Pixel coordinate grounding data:
┄┄┄┄┄┄

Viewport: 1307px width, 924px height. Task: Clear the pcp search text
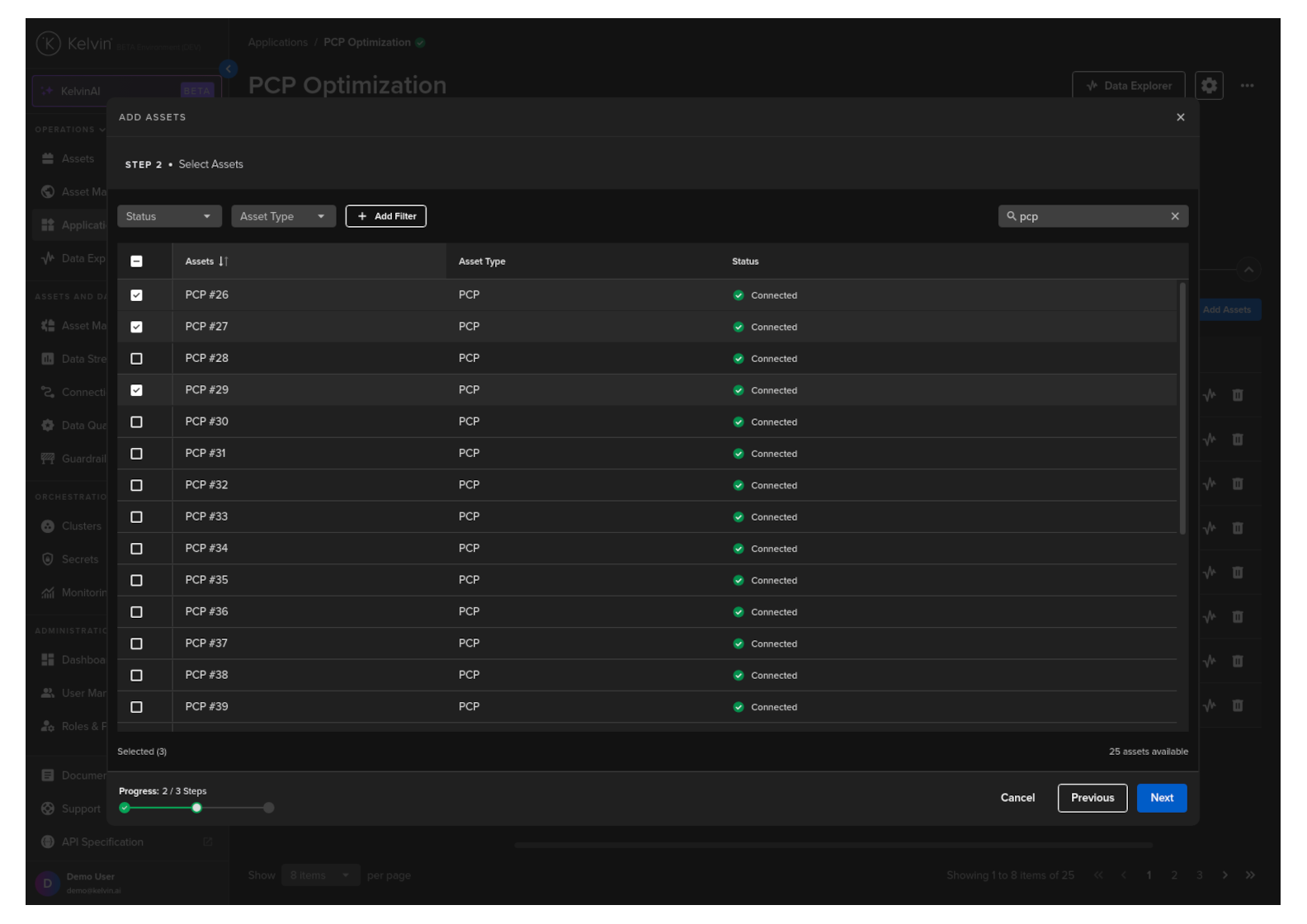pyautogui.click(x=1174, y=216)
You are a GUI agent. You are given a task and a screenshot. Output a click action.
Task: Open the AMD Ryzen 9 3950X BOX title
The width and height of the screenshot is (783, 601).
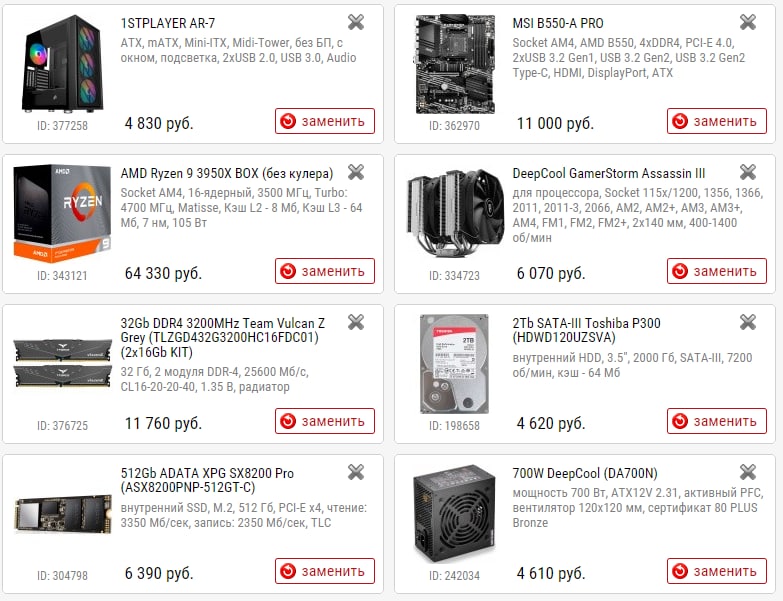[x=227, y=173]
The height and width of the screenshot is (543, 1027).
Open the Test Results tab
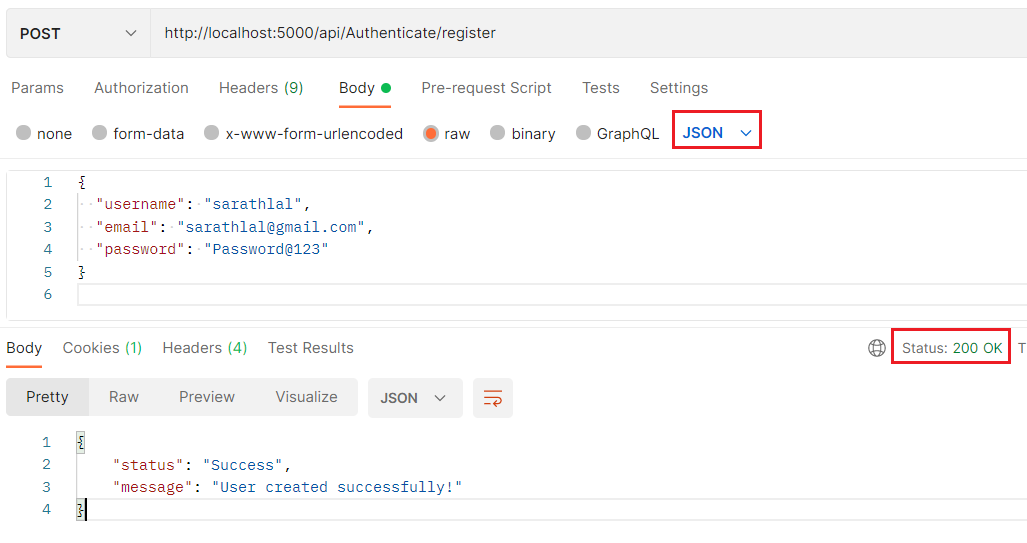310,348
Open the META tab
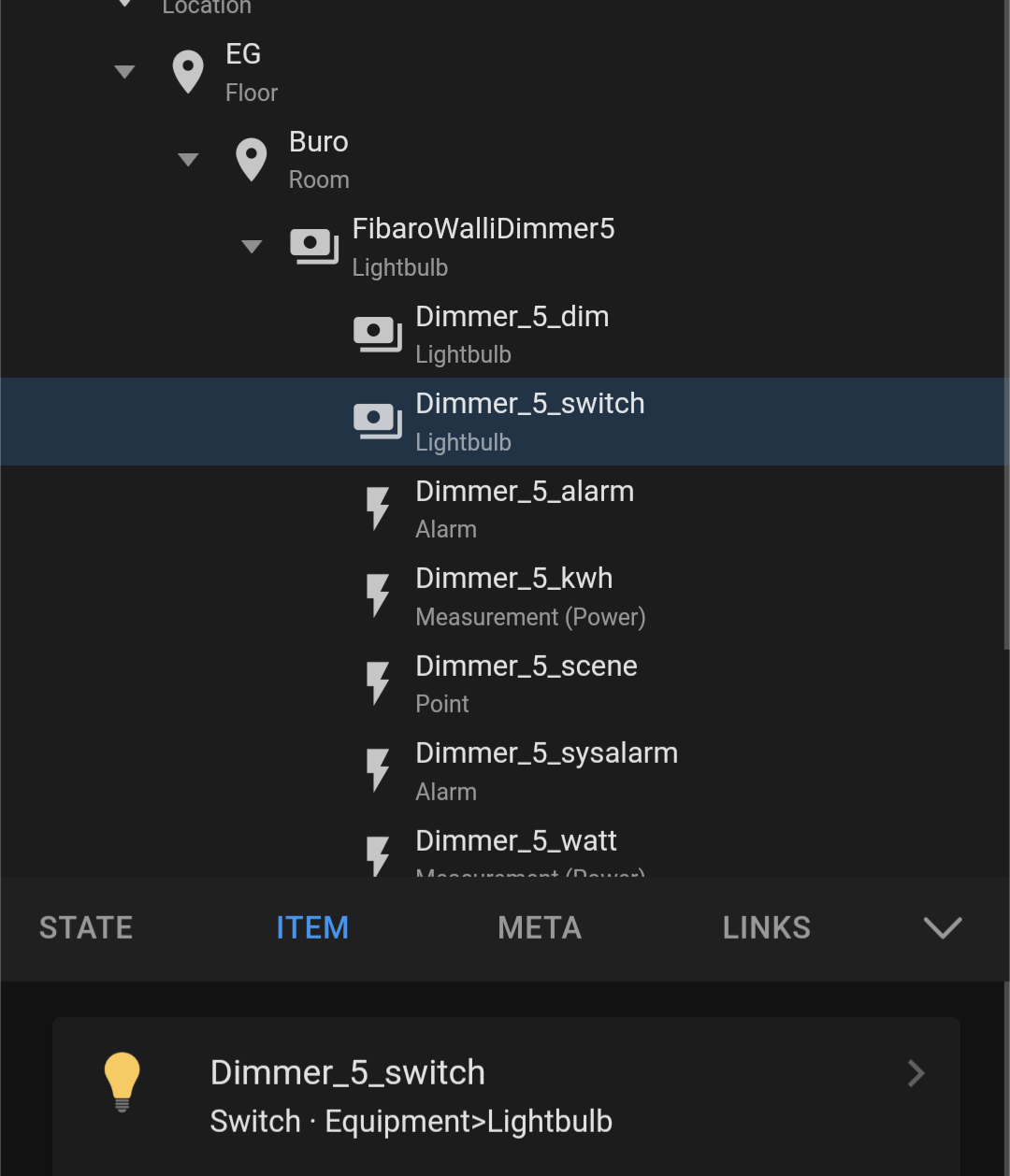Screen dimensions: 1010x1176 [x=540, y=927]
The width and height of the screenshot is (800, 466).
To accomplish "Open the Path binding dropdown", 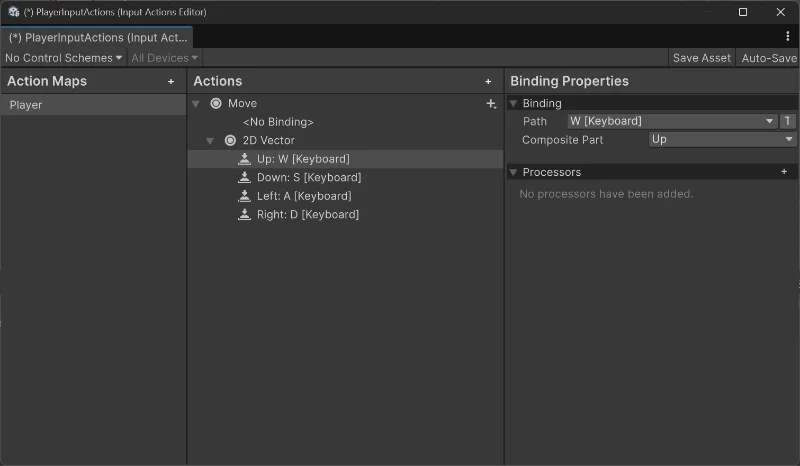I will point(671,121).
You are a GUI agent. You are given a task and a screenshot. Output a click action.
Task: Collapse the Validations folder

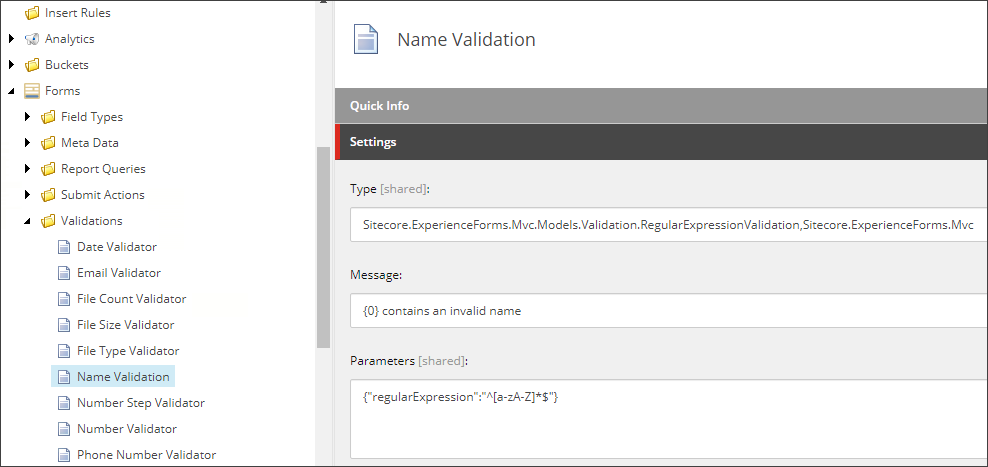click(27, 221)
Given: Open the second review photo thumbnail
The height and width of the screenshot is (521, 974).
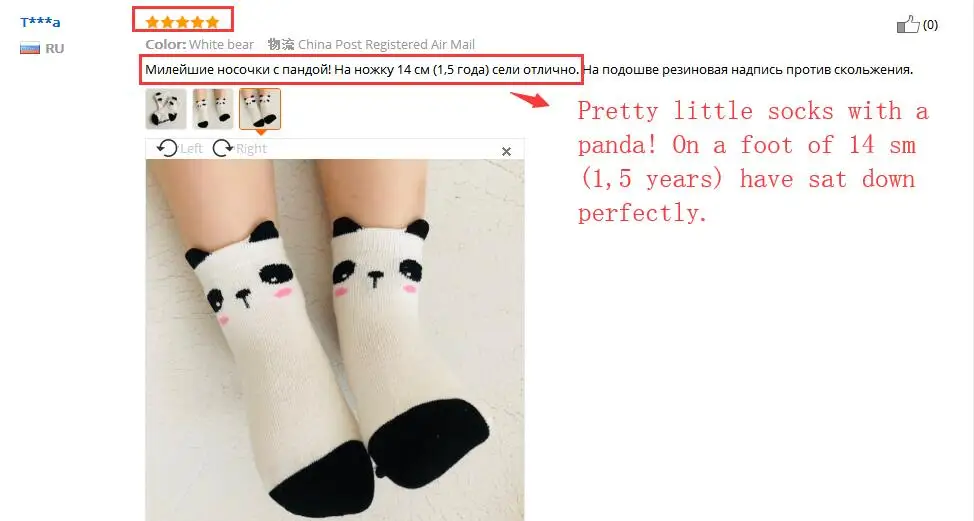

┄┄┄┄┄┄

■ YOUR TASK:
Nothing but the lines from the one with "Given: Open the second review photo thumbnail" through the last line of the records should appear in your answer, each exactly as written and without pictures.

■ ANSWER TO THIS TASK:
Given: Open the second review photo thumbnail
The height and width of the screenshot is (521, 974).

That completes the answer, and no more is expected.